In the distant past, Dan Magenheimer introduced the concept of transcendent memory — memory that is not directly addressable, but which can be used opportunistically by the kernel for caching or other purposes. Most of the transcendent-memory work has since gone unused and been removed from the kernel, but the idea persists, and this patch series makes use of it to provide guaranteed CMA.
Specifically, the patch set includes a subsystem called "cleancache", which is a concept that was proposed by Magenheimer in 2012. If the kernel has to dump a page of data, but would like to keep that data around if possible, it can put it into the cleancache, which will stash it aside somewhere. Should the need for that data arise, the kernel can copy it back out of the cleancache — if it is still there. Meanwhile, the page that initially contained that data can be reclaimed for other uses.

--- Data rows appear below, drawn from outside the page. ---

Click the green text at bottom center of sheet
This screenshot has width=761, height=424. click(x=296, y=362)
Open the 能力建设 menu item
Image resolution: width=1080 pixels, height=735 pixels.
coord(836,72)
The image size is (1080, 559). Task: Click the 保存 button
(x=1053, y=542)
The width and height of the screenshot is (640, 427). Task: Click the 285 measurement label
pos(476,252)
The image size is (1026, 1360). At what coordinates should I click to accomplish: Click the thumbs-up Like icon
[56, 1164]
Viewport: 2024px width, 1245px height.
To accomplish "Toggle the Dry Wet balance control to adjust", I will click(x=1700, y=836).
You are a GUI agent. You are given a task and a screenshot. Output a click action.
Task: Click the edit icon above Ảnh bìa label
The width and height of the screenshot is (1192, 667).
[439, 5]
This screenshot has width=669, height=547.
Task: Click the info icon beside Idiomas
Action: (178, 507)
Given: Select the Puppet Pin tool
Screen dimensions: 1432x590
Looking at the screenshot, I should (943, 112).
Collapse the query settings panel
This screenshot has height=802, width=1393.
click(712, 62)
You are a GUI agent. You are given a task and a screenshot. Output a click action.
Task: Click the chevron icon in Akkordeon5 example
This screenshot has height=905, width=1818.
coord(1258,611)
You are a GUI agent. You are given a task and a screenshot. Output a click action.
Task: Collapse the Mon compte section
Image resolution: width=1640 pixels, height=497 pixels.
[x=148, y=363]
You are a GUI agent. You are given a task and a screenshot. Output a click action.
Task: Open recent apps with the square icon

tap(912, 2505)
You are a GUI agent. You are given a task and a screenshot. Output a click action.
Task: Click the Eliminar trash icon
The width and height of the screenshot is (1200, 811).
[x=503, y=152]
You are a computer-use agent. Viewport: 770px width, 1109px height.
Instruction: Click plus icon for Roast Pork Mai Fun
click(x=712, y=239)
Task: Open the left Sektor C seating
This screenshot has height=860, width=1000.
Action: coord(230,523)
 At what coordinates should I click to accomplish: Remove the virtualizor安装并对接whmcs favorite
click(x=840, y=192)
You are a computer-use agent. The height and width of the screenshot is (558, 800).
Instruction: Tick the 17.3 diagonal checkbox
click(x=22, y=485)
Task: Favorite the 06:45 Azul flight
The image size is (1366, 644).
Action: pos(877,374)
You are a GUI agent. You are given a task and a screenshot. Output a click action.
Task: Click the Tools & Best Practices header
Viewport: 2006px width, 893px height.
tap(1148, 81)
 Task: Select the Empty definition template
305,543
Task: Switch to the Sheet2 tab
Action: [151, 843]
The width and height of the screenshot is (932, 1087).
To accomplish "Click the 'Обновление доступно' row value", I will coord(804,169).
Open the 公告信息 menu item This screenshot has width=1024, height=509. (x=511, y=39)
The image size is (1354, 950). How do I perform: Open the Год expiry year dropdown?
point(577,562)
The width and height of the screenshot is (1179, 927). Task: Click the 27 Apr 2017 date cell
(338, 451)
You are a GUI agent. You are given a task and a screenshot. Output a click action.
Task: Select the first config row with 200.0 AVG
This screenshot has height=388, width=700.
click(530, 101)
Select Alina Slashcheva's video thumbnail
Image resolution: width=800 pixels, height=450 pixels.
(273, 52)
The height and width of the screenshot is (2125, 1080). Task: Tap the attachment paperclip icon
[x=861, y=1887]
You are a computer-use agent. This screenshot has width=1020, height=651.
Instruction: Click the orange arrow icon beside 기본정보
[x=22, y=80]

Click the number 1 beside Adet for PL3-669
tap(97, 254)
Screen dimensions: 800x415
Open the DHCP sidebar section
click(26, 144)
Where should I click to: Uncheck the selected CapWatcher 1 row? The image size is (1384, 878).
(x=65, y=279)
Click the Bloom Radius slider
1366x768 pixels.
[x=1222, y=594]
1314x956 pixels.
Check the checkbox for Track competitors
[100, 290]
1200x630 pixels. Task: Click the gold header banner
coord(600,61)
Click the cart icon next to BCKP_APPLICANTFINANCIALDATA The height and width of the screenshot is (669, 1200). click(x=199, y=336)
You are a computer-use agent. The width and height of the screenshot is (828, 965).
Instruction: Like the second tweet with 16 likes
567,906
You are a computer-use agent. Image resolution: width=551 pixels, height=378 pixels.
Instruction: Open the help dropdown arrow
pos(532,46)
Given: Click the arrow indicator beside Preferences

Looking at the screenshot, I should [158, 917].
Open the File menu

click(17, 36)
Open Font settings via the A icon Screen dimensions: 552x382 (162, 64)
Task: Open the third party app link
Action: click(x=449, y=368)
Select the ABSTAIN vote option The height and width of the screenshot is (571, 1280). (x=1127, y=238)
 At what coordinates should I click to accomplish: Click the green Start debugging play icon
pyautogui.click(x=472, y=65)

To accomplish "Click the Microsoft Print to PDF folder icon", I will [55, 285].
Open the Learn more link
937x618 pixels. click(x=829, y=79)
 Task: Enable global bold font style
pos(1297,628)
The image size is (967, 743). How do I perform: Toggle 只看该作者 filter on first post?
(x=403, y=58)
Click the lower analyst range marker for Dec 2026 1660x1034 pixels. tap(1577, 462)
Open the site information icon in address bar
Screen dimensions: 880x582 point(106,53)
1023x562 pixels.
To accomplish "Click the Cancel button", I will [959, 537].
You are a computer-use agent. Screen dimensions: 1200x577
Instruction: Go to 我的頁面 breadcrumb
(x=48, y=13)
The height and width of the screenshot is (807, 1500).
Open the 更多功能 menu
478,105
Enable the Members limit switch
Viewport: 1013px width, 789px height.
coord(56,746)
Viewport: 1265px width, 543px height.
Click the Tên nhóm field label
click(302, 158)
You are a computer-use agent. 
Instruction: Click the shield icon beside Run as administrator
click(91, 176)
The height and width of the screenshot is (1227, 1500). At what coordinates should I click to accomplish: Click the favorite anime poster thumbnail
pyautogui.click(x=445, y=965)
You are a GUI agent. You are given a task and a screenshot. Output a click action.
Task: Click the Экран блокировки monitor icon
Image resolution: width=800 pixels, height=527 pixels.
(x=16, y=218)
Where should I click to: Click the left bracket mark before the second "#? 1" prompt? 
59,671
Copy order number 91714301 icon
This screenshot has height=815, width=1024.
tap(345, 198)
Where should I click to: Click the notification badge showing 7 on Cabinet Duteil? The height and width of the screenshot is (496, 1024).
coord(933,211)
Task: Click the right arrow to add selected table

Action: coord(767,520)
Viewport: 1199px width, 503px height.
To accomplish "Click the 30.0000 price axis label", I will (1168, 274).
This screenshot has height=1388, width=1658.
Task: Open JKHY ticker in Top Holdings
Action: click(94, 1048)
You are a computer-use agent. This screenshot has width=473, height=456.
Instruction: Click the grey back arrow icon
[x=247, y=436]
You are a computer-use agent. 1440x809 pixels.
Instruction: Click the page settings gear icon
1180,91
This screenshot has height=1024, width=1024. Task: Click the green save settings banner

Guaranteed CMA then builds on cleancache by allocating a region of physically contiguous memory at boot, when such allocations are relatively easy. That memory is then turned into a cleancache and made available to the kernel. Whenever the memory-management system reclaims pages of file-backed memory, it can choose to place the data from those pages into the cleancache. Should that data be needed, an attempt will be made to retrieve it from the cleancache before rereading it from disk. The memory reserved for CMA is thus available to the kernel when not allocated to a CMA user, but in a restricted way.
At some point, some kernel subsystem will need a large, physically contiguous buffer. Requesting that buffer from the guaranteed CMA subsystem will result in an allocation from the reserved memory, after dropping any cached data that happens to be in the allocated region. This allocation can happen quickly, since that data has been cached with the explicit stipulation that it can be dropped at any time. This approach was proposed by Seongjae Park and Kim in 2014.
This new subsystem is integrated with the existing CMA API, so CMA users need not change to make use of it. The reserved region is set up by way of a devicetree property explicitly requesting the "guaranteed" behavior.
The end result is a version of CMA that is guaranteed to succeed as long as the total allocations do not exceed the size of the reserved area; existing CMA has a higher likelihood of failure. Since CMA usage is often restricted to a problematic device or two with known needs, sizing the reserved area for a specific system should be straightforward.
The other advantage of guaranteed CMA is latency; if the memory is available, it can be allocated quickly. CMA in current kernels may have to migrate data out of the allocated region first, which takes time. The downside is that the memory reserved for guaranteed CMA can only be used for data that can be dropped at will; that will increase the pressure on the rest of the memory in the system.
This patch series was posted just ahead of the 2025 Linux Storage, Filesystem, Memory-Management, and BPF Summit, where it is currently scheduled for a discussion in the memory-management track. There will probably not be a lot of comments on it ahead of that discussion. The patches are relatively small, though, and do not intrude into the memory-management subsystem on systems where CMA is not in use, so we might just see a transcendent-memory application actually go forward, some 15 years after the idea was first proposed.